Vrijstelling Vpb voor stichting en vereniging, zo werkt het!
Vrijstelling bij relatief geringe winst
De winst van een stichting of vereniging kan in een jaar worden vrijgesteld van vennootschapsbelasting als de winst niet meer dan € 15.000 bedraagt. Bedraagt de winst in een jaar meer dan € 15.000, dan is de vrijstelling toch van toepassing als de winst van dat jaar zelf, opgeteld met de winsten van de vier voorafgaande jaren niet meer bedraagt dan € 75.000.
Let op! Ook als een vereniging of stichting nog geen vijf jaar bestaat, blijft de winstgrens van € 75.000 van toepassing. Bij een winst in een startjaar 1 van € 30.000 en jaar 2 van € 35.000 en jaar 3 van € 5.000 is de vrijstelling gewoon van toepassing omdat het totaal niet hoger is dan € 75.000.
Automatische toepassing
Als een vereniging of stichting voor de vrijstelling in aanmerking komt, past de Belastingdienst deze automatisch toe. Als aangifte is gedaan, volgt een nihilaanslag.
Liever geen vrijstelling?
Soms is het voor een vereniging of stichting voordeliger om niet onder de vrijstelling te vallen, bijvoorbeeld om een verlies te kunnen verrekenen of om een eindafrekening (nadat er eerst wel belastingplicht was) te voorkomen. Men kan er dan voor kiezen om niet te worden vrijgesteld.
Let op! De keuze om niet onder de vrijstelling te vallen geldt voor een periode van vijf jaar. Let erop dat dit niet automatisch gaat en tijdig moet gebeuren. Beoordeel daarom ieder jaar of het verstandig is om de vrijstelling toe te passen. U moet voor het niet toepassen van de vrijstelling namelijk een brief sturen naar het belastingkantoor. Dit moet vóórdat de aangifte vennootschapsbelasting over het eerste jaar van de periode van vijf jaar is afgehandeld.
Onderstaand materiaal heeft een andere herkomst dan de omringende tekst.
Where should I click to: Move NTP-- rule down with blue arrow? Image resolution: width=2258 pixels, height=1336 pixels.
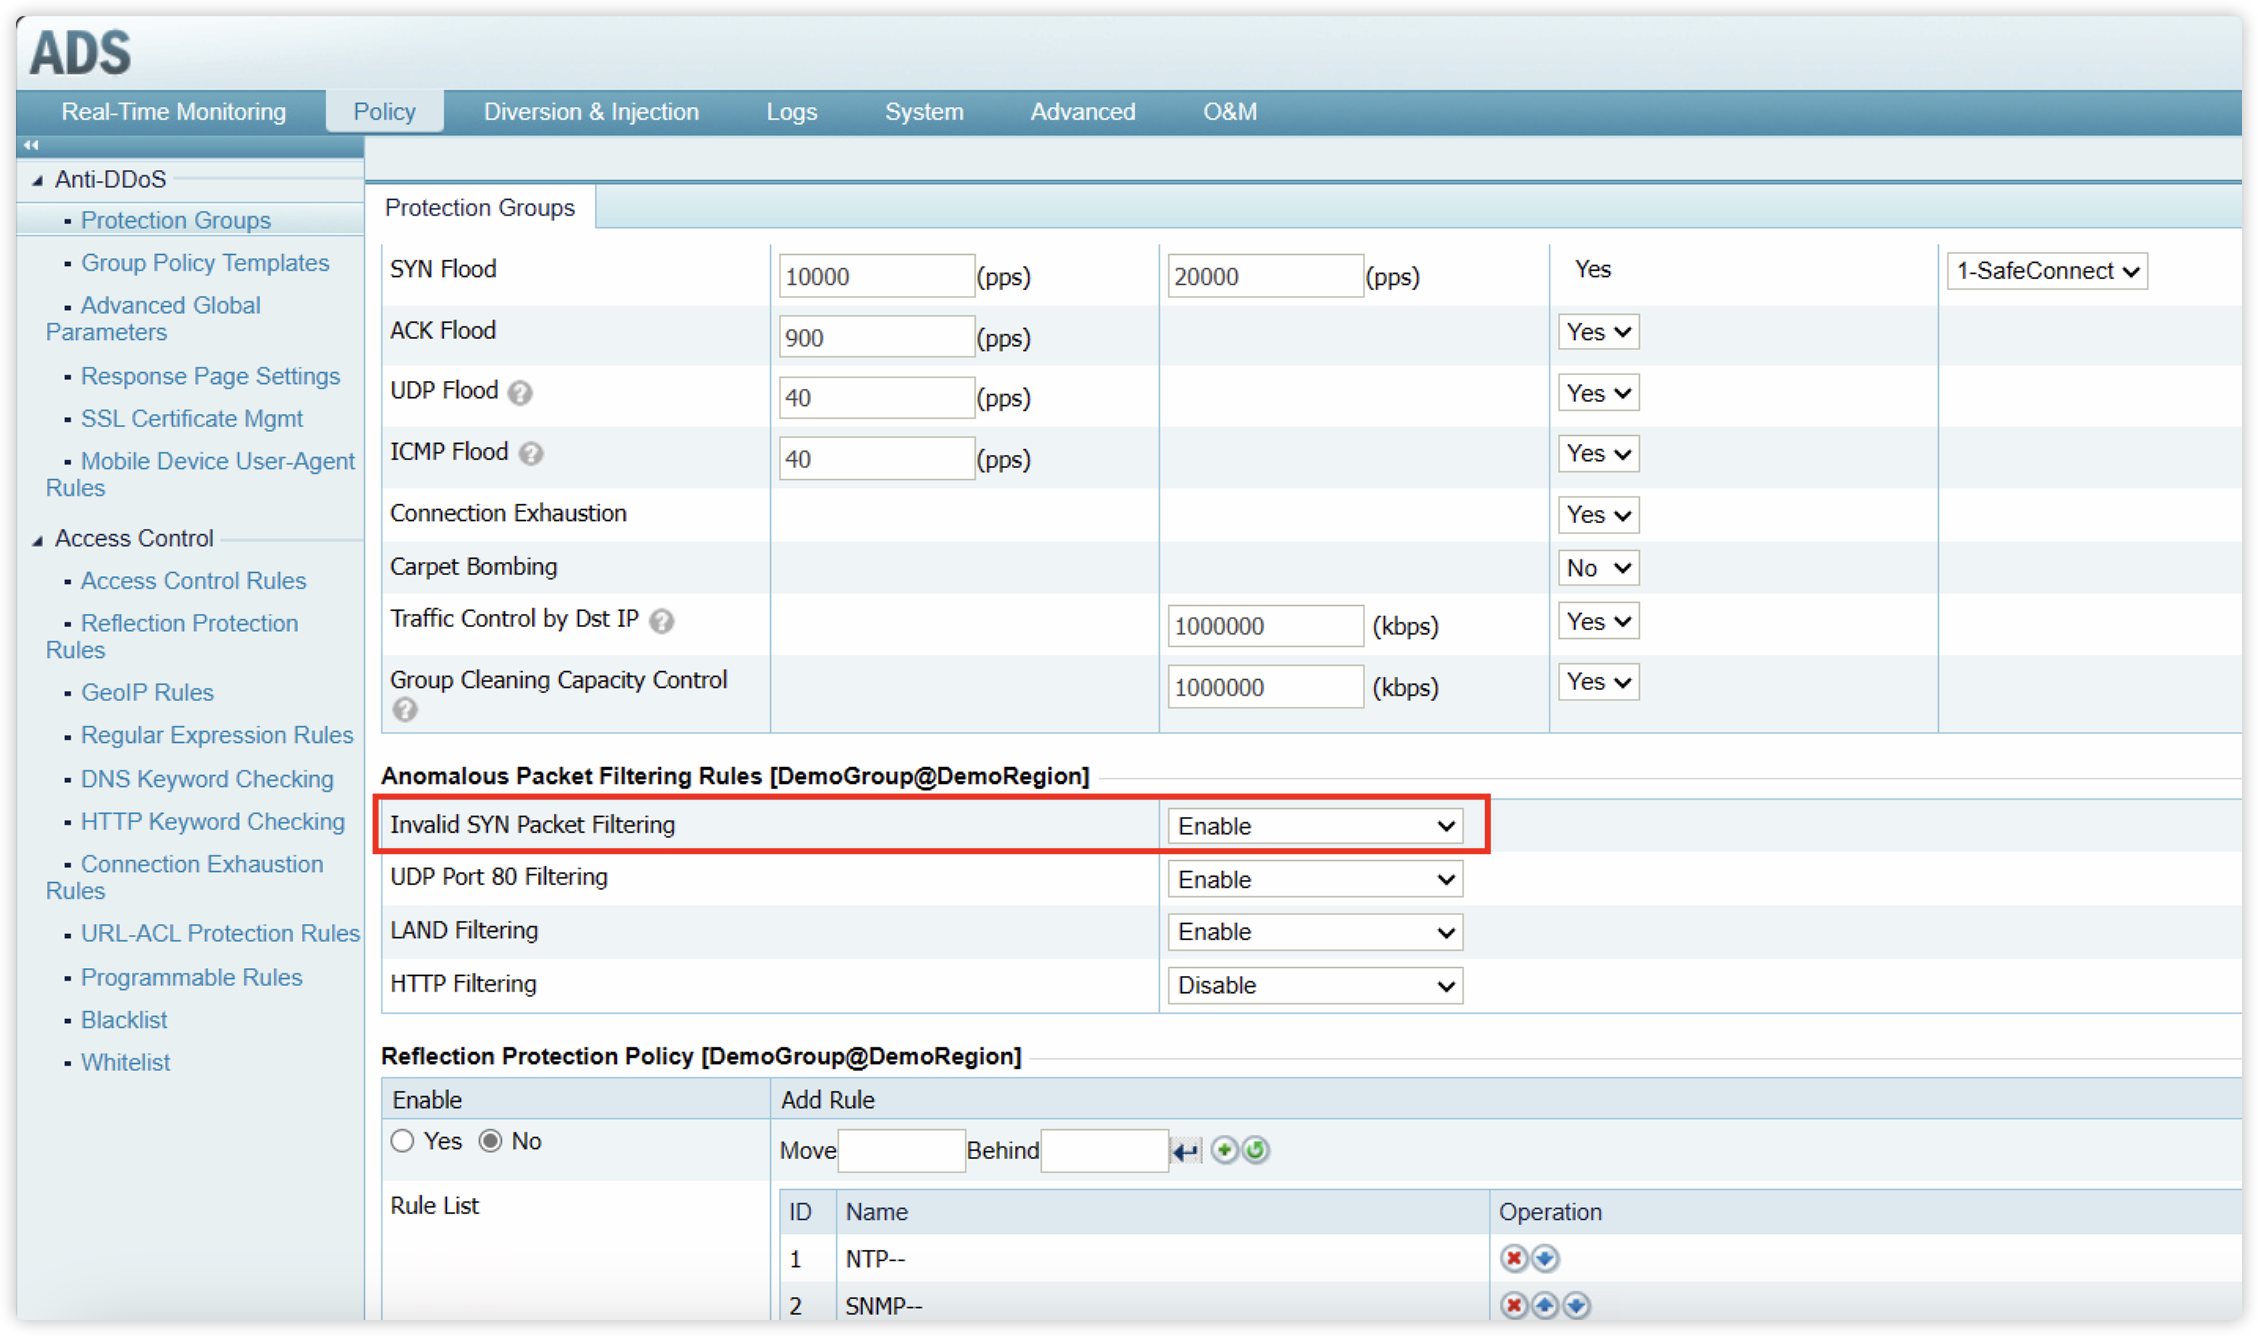1545,1258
Expliciete uitspraak Belastingdienst
De Belastingdienst beveelt stichtingen en verenigingen aan om bij de aangifte te vermelden dat de vrijstelling van toepassing is. Dit kan door bij het punt ‘expliciet uitspraak Belastingdienst gevraagd’ te vermelden ‘vrijgesteld op grond van artikel 6 Wet Vpb’.